**ASSIGNMENT**
Going through the entries below, copy out each line that contains "computer".

Stored entries:
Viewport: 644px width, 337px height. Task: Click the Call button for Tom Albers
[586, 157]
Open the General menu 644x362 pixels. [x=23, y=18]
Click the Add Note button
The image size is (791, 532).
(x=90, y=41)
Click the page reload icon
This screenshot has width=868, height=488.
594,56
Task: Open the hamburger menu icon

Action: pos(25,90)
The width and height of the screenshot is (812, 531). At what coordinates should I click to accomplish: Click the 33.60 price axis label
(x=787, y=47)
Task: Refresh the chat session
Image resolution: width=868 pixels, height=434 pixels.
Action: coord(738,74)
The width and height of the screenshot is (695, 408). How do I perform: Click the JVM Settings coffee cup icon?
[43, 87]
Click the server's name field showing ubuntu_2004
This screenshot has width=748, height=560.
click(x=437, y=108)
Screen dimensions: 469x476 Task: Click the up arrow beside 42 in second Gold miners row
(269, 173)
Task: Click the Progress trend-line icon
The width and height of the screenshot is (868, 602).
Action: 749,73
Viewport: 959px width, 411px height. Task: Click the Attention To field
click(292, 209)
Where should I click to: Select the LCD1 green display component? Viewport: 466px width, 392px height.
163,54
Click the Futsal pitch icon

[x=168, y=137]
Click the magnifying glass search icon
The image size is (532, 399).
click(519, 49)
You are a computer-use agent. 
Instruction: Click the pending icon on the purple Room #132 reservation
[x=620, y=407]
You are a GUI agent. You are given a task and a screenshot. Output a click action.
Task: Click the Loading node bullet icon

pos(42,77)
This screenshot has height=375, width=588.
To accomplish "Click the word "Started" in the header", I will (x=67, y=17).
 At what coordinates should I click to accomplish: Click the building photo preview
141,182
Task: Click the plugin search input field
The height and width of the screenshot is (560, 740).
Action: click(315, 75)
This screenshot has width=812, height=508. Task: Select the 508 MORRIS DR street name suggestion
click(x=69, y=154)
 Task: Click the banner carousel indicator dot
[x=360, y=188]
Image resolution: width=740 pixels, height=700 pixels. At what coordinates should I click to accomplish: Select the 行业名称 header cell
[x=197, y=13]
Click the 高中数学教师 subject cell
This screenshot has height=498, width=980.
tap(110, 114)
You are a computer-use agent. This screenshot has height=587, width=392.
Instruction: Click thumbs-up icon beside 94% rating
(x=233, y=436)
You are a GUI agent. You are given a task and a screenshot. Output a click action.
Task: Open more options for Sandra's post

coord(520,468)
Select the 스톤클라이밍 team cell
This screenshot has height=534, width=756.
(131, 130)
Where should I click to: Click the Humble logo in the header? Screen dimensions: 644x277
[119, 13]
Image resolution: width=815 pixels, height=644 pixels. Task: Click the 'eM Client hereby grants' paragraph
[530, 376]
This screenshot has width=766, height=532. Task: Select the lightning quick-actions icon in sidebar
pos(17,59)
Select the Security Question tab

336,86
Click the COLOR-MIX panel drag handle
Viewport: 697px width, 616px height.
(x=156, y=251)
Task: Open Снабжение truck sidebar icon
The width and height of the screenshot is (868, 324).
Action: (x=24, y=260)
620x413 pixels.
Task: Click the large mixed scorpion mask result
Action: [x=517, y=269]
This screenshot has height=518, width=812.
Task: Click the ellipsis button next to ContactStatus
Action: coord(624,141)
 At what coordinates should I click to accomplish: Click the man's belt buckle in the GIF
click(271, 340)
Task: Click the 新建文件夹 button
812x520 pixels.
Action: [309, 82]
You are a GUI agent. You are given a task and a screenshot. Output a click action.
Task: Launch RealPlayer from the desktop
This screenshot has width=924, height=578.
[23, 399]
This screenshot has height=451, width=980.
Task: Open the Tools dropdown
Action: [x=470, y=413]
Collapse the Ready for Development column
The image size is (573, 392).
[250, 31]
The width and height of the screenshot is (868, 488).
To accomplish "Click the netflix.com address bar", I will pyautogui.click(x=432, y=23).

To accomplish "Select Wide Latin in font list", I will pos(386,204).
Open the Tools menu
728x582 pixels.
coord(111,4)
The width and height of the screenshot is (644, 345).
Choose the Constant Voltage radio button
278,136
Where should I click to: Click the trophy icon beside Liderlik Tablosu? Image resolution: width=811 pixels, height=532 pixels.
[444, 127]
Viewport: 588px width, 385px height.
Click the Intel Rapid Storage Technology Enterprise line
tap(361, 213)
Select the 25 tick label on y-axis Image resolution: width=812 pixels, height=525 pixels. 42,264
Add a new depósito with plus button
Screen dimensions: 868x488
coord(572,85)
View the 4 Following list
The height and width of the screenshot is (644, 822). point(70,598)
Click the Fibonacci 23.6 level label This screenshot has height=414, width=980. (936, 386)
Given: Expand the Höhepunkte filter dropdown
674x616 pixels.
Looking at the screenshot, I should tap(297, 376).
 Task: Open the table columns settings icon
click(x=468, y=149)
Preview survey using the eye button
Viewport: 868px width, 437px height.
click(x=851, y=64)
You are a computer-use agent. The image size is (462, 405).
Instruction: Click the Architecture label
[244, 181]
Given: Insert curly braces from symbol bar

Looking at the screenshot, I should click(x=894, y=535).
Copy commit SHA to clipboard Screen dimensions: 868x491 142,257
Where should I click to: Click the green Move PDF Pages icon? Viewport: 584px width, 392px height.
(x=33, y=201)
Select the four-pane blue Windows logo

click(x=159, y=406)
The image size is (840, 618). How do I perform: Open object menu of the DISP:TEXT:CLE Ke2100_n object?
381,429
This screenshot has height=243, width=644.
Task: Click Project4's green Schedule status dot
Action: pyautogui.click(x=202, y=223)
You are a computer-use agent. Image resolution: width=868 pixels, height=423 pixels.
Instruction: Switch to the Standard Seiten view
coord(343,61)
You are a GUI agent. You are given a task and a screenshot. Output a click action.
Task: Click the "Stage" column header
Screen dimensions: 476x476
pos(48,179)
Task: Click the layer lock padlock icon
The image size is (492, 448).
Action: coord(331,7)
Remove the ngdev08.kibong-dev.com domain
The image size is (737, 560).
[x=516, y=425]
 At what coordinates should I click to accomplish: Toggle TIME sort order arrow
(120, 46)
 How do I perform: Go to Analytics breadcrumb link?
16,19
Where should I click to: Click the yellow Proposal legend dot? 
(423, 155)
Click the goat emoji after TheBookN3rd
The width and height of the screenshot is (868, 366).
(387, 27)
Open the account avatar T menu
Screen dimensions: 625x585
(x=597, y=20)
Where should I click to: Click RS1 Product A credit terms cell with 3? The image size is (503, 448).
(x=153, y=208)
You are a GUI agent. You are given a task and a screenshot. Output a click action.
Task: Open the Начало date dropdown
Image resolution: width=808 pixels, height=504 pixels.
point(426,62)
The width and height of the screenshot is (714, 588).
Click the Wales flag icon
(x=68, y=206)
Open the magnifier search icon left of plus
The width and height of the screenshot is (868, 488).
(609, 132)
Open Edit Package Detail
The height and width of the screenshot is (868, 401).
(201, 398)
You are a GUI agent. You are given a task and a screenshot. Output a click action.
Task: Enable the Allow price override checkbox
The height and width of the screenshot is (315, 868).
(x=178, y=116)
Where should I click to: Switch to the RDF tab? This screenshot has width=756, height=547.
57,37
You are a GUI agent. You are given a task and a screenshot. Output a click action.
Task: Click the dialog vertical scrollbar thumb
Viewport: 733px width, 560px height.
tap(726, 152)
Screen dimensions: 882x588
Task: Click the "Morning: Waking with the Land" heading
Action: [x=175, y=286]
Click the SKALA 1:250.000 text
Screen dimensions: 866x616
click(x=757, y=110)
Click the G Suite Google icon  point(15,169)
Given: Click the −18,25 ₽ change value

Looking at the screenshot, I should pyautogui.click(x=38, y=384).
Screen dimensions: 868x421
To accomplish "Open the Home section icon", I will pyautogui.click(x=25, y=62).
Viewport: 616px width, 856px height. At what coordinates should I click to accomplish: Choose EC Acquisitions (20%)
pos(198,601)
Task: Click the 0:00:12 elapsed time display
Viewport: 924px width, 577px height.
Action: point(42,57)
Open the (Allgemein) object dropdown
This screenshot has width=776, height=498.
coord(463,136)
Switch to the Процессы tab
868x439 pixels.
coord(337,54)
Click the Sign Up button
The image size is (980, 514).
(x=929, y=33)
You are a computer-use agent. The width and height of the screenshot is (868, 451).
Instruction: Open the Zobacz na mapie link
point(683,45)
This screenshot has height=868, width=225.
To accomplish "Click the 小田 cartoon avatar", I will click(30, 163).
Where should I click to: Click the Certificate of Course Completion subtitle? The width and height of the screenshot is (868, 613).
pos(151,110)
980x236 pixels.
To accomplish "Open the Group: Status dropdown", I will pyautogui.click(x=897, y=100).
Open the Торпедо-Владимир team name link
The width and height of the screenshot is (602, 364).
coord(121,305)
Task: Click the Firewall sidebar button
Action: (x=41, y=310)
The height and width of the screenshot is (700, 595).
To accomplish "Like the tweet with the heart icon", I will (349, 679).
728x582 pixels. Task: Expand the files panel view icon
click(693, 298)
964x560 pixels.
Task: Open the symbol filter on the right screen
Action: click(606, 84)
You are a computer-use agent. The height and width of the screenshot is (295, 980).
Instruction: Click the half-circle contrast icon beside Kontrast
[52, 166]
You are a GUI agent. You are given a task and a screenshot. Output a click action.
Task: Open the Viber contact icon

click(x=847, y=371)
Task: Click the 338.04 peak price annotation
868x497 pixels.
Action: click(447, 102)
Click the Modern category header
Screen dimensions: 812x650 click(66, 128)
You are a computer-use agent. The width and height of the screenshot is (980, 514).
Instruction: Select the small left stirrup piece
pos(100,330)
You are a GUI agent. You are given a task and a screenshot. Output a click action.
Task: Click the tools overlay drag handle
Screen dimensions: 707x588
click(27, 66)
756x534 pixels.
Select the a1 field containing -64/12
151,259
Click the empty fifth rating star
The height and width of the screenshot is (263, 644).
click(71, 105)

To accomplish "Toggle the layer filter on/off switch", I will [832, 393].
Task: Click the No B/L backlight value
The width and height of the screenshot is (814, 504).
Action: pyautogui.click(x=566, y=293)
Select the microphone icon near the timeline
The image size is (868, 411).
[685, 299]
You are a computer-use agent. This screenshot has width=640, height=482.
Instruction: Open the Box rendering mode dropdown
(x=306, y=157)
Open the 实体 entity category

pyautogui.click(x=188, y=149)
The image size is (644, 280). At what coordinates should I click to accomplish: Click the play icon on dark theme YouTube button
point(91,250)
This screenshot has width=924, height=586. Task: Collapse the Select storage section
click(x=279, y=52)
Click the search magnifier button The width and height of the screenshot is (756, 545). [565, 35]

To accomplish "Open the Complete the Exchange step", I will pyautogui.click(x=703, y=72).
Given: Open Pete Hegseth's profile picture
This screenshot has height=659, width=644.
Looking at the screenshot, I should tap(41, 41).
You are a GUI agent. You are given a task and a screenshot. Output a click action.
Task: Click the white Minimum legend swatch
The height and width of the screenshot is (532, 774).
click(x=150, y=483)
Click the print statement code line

**ANSWER TO THIS PROBLEM**
You are a computer-use agent. 
You are a computer-use agent. This screenshot has height=587, width=392.
You are a computer-use agent. The image size is (462, 405).
You are a computer-use agent. Image resolution: width=868 pixels, height=423 pixels.
You are a computer-use agent. The width and height of the screenshot is (868, 451).
You are a computer-use agent. The height and width of the screenshot is (295, 980).
You are a computer-use agent. The width and height of the screenshot is (980, 514).
You are a computer-use agent. This screenshot has width=640, height=482.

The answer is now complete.